Mirando la ciudad antes de que pasen los servicios de limpieza uno entiende eso de la huella ecológica. El rastro de basura y contaminación que deja el ser humano a su paso. Cada vez que se reúne un gran grupo de personas, el sentido de la responsabilidad se difumina y, perdidos en la masa, los individuos ya no se comportan como tales. El final del año en la calle ha sido una enorme montaña de basura. Lo que podría llevarnos a la metáfora de que el resultado del año que dejamos atrás también lo ha sido. Pero no es así.

Hay que situar las cosas en su contexto. Llevamos casi desde el 2007 en medio de la madre de todas las crisis económicas. Primero explotaron los productos bancarios de crédito (una burbuja de dinero ficticio e impagable). La onda expansiva de la banca especulativa alcanzó a la banca de depósitos y a las deudas soberanas de los países. Y la metralla acabó llevándose por delante, como daño colateral, a las economías.

Todo el mundo debía más de lo que podía pagar. Y las fuerzas ciegas del mercado empezaron a operar para que el pánico cauterizara los excesos. Al final de la cadena, los platos rotos los pagan los de siempre. Los que están más abajo en la escala evolutiva. Los trabajadores y los pequeños y medianos productores que tienen que trabajar más por menos. Los paises europeos decidieron afrontar la pobreza sobrevenida con el sacrificio de sus ciudadanos a los que se les ha incrementado la presión fiscal. Y en ese contexto, en España empezamos a darnos cuenta de los restos de la fiesta que la gente había dejado tirados por el suelo.

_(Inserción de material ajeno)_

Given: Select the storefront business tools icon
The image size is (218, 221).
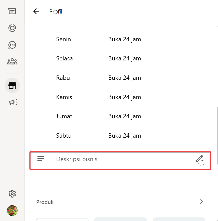Looking at the screenshot, I should click(12, 85).
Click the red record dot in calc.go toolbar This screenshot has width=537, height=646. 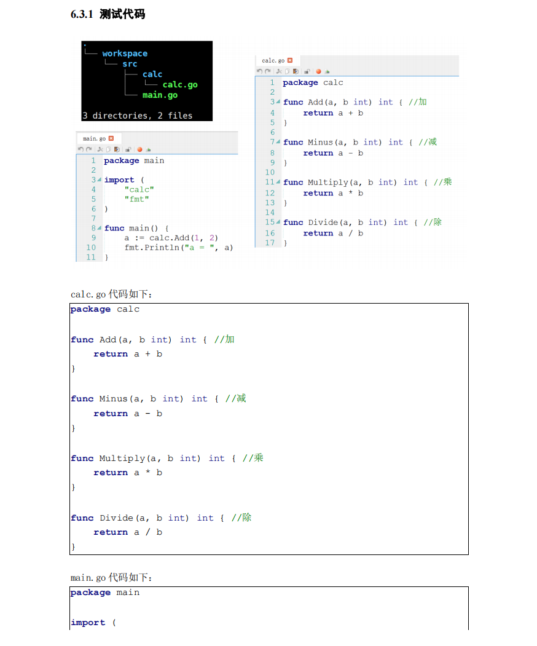[318, 71]
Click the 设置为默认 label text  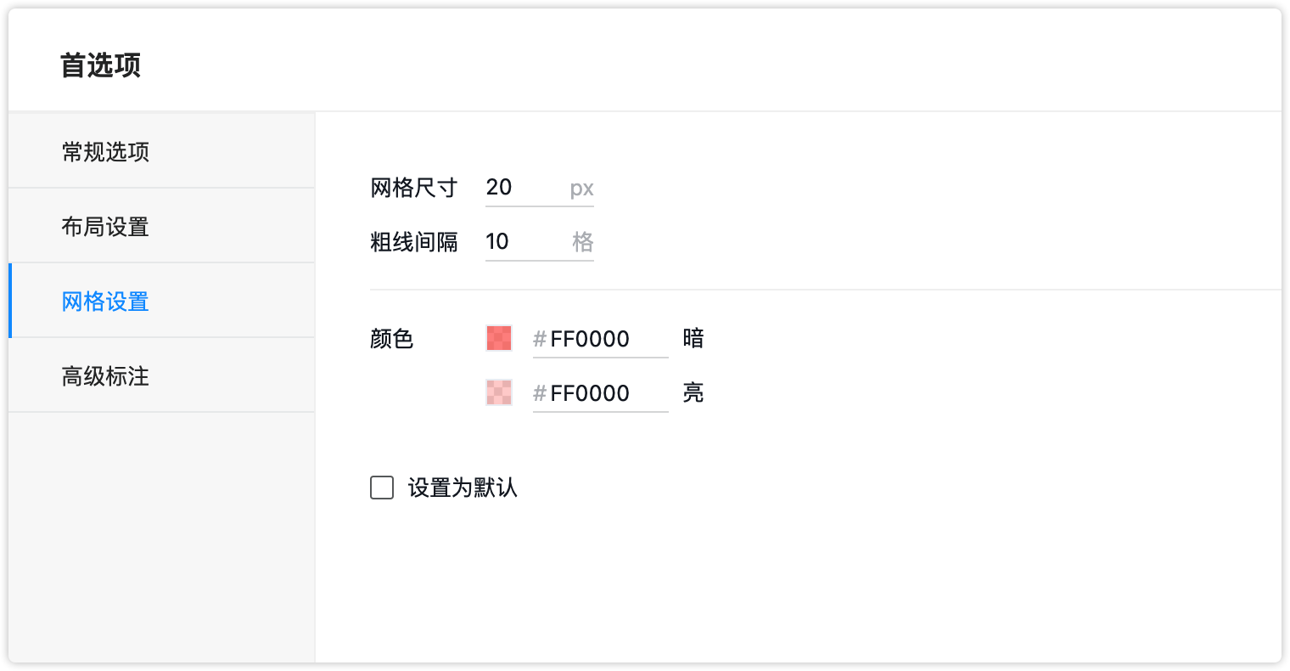point(463,488)
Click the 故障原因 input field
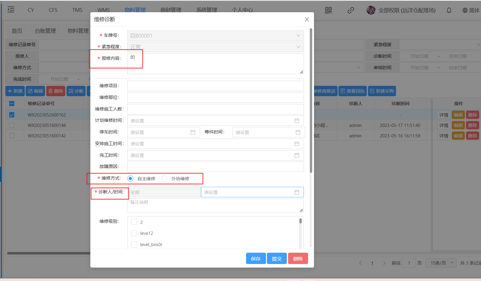This screenshot has width=481, height=281. tap(215, 167)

En los años de la burbuja del ladrillo y de los chorros de dinero europeo que venían a inversiones en el país del "milagro español" la gente se movía estimulada por la oportunidad de ganar mucho en poco tiempo. Trabajadores gallegos venían a currar a destajo, de ocho a ocho, trabajando de noche y con focos, en promociones urbanísticas del Sur de Tenerife. Un alicatador podía ganar seis mil euros al mes. Y un peón de la construcción dos mil. Olvídate de que los pibes jóvenes del país se dedicarán a los estudios. La misma fiebre afectó a todo el mundo y a todas las escalas.

A las cabañas bajó y a los palacios subió. El marido de la infanta vendía humo a precio de oro a gobiernos autonómicos y ayuntamientos. Los consejeros de las cajas de ahorros públicas se repartían tarjetas, créditos y prebendas como el que regala peladillas. Las grandes empresas estaban dispuestas a conseguir más facturación pagando lo que hiciera falta.

Los restos de toda esa fiesta son los dos mil casos de acusaciones y ciento cincuenta causas abiertas este año que hemos dejado atrás. Cuando llegue la recuperación económica, la corrupción dejará de ser un problema social. Y el paro. Tendremos otros aunque parezca imposible. Ya nadie recuerda que el terrorismo era la máxima preocupación de este país. Nada volverá a ser como antes durante mucho tiempo, pero de esta época sólo quedarán algunos notables cumpliendo condenas y un país que ojalá haya aprendido la lección. Esa lección que la gente dice con vulgar clarividencia: uno no debe tirarse una ventosidad más grande que el orificio de salida. Y el orificio de salida es justamente este 2015. Allá vamos.